The experience of biobanking residual newborn screening bloodspots matters not only because these repositories are vast, valuable, and politically volatile, but also because they are harbingers of the ethical and policy issues that will continue to arise in this new era of integrated health information technology and digital health at home. Learning from the public about data and biospecimen use in the context of the BioTrust suggests that the future of digital health at home would benefit from clear expectations and mechanisms for consent and notification. Those who prefer greater involvement in informed consent also see consent as an important sign of respect and may have less trust in the health system. Furthermore, demonstrating the benefits of sharing health information, and to whom they accrue, is a way of being accountable to the trust given to information systems – be they public or private – as being good stewards of information. Novel strategies for licensing data, for example, might be pursued to give consumers greater control over how their health information is used and how profits are shared to promote the use of data as a public good.

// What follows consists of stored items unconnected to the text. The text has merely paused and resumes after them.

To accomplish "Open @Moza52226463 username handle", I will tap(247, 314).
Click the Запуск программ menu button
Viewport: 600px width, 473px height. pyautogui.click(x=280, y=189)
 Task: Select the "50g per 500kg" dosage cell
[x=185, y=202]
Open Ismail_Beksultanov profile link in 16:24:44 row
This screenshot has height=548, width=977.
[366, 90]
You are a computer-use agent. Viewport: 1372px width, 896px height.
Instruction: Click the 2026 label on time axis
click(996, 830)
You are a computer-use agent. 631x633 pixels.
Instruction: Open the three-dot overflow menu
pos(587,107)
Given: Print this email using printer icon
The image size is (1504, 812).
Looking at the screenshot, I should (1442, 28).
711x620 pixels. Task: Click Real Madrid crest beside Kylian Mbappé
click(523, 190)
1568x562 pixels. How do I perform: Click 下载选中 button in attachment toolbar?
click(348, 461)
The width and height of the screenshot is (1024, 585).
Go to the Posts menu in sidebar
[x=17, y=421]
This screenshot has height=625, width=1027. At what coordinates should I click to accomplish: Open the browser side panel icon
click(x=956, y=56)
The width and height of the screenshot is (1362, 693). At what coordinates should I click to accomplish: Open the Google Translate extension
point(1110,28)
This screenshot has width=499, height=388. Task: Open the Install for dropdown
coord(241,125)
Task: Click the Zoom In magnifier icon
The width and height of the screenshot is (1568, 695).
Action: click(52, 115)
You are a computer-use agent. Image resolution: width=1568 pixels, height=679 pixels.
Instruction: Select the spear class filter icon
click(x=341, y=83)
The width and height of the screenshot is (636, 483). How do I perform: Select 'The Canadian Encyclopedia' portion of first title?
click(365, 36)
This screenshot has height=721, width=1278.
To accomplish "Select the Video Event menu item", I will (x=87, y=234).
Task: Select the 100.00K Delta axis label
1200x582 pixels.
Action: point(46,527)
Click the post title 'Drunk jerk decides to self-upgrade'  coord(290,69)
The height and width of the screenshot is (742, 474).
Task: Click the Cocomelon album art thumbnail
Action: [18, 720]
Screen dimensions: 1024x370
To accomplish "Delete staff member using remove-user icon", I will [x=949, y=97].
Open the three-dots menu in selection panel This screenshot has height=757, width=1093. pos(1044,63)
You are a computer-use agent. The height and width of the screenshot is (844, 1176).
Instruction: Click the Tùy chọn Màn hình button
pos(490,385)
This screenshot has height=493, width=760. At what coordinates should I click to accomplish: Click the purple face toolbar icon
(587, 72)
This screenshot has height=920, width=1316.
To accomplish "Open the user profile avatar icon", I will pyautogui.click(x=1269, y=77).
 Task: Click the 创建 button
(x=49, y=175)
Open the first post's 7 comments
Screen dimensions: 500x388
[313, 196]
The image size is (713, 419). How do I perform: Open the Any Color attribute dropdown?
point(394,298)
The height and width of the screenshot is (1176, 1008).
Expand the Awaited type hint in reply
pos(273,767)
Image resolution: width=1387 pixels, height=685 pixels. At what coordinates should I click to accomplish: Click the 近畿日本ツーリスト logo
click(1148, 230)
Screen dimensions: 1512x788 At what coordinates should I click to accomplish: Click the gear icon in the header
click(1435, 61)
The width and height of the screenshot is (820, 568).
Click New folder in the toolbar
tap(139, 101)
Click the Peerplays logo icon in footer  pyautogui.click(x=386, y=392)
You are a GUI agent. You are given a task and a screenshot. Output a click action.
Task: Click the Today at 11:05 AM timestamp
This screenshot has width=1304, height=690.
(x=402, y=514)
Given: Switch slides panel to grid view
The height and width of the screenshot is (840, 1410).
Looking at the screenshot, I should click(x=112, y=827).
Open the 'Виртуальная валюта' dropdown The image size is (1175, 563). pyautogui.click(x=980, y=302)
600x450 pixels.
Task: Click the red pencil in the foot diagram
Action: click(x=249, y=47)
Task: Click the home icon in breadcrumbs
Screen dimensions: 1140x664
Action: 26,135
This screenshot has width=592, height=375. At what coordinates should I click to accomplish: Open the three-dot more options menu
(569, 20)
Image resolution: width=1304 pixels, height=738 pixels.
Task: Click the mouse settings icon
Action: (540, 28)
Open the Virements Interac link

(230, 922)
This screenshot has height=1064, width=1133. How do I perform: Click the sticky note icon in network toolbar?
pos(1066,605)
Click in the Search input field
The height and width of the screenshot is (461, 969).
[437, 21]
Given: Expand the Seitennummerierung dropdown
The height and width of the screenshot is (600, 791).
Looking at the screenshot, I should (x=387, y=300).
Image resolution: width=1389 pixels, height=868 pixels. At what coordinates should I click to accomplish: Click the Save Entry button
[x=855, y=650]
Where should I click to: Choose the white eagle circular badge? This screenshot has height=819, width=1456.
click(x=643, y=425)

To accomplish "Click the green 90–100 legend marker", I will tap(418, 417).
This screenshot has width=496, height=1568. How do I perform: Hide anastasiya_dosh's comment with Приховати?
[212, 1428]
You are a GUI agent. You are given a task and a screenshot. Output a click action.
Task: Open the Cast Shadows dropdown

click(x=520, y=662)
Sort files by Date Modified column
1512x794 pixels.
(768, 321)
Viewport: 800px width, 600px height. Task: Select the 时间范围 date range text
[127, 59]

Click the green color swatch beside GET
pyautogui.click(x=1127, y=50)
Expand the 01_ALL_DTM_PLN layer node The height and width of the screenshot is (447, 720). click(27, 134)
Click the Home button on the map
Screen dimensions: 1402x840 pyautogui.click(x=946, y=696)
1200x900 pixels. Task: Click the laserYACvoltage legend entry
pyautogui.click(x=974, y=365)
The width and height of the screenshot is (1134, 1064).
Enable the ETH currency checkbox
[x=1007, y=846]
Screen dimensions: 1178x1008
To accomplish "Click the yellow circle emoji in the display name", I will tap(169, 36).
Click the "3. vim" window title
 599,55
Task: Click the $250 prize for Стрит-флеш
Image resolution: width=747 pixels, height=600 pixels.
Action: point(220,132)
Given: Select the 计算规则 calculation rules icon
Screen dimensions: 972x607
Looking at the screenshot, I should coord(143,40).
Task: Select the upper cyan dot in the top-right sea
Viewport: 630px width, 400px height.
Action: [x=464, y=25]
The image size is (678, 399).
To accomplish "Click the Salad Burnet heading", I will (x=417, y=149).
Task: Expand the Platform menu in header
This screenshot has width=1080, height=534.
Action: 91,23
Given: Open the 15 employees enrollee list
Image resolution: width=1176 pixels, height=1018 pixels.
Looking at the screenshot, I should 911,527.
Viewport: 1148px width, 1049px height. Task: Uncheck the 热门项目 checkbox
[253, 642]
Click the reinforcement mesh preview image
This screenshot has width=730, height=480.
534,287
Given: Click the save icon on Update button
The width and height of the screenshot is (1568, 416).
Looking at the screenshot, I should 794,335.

Both newborn screening and at-home digital health care are examples of data-generating activities that create information that is of potential value beyond its original intended use. For newborn screening, public health interests justified the original data collection, while research benefits justified the expanded use of those bloodspots. In the case of at-home digital health care, launching digital modalities involves a wider range of entities, including commercial consumer technology companies and a broad scope for data sharing. Public health biobanking has raised issues for consumers with respect to consent and notification, the role of commercial companies, and sustainable governance. Underlying these issues are questions of how to sufficiently notify consumers about the use of their data, how to negotiate the commercial interests in their data, and how to engage and empower the public as a key stakeholder. The issues raised around newborn screening biobanks presented in this chapter suggest that governance should include policies for access, conflicts of interest, and equity, while investing in outreach and education so that patients are informed and transparency is both meaningful and maintained. As a rapidly expanding area of health care, digital health at home has an opportunity to create new avenues for access and equity that may be honored first by assessing its guiding principles, and then by creating systems of governance and engagement that improve upon the current system of care.